Teho Teardo & Blixa Bargeld, “Defenestrazioni”, in https://www.youtube.com/watch?v=3OxGkzg4vC0
Um lago que oferece águas serenas. O voo de uma ave ao
longe, dir-se-ia suspensa no ar, desafiando os elementos imperturbáveis. O sol
acolhedor. Os garfos em cima da mesa, à espera de ajudarem a descobrir os
segredos do paladar. Os afetos em atraso. Os risos em atraso. O jardim bucólico
servido num ecrã difuso, o jardim sem se saber ao certo onde é. Música para rimar
com o estado de espírito. E o estado de espírito que ora se agiganta ora se
angustia, à medida das músicas que passam em surdina. A memória furtiva. O
ângulo morto do retrovisor não deixa ver mais nada e pode destravar
catástrofes. O cansaço das noites mal dormidas. A imponência das montanhas que
desfilam numa interminável sucessão de telas mentais. As pálidas cores do lago
majestoso tomado pelo nevoeiro da manhã. O clamor interior penhor dos
sobressaltos constantes.

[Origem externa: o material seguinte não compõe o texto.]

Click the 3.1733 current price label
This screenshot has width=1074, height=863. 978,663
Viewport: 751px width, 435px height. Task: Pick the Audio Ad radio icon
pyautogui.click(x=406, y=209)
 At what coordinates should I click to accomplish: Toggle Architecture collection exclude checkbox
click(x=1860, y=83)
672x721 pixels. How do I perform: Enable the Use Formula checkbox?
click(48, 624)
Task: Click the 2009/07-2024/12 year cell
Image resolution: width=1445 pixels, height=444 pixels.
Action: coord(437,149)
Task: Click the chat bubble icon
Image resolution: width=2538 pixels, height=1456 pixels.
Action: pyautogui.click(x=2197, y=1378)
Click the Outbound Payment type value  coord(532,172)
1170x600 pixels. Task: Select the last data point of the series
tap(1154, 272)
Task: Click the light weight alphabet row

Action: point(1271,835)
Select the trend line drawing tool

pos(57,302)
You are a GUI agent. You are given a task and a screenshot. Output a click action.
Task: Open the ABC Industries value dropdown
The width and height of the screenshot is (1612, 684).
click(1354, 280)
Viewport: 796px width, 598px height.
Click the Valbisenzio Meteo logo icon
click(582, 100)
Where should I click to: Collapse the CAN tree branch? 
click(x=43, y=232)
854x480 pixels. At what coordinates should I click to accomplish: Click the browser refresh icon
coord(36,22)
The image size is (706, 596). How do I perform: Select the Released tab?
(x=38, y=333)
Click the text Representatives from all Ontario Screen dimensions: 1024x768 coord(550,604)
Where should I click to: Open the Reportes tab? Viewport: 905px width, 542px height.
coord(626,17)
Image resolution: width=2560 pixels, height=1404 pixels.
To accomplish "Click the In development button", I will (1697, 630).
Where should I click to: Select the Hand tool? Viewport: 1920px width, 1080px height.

As rimas que não rimam, na exata medida das palavras
que se amontoam em espelhos baços. O relógio que emparelha com uma bússola,
ambos aparentando pobre estado de conservação. Dias escuros entrecortados por
dias soalheiros. O corpo em urgente convocatória de desafios, como se fosse
preciso provar que não é o corpo de um super-homem nem o corpo que se abeira da
decadência. Provocações estéreis. Os lugares que apetece visitar e não se tem a
certeza se tempo haverá para a sua visitação. Os livros amontoados e a música
que se calhar não será jamais escutada. O fio do horizonte esconde os segredos
que os dias vindouros virão postergar. Um ultimato. A dança que nunca foi
dançada. Os olhos marejados com as saudades do futuro. Os lençóis descompostos
pelo sobressalto do sono. O olhar comprometido dos gatos. A metáfora
inconsistente, pano de fundo para a fuga das palavras. Motins arcaicos que, por
o serem, não passam de pretextos. A terrível incerteza embestada pela
insegurança dos esteios. O refúgio dentro do silêncio. A estouvada, irascível
fusão dos sentimentos à passagem de acontecimentos destemperados. Palavras
reditas, desnecessariamente. A calma extinguida. A paciência que se recupera, árdua
empreitada num mosaico minucioso. O ocaso que promete um dia melhor. A
compensação vertida na cartografia dos desejos.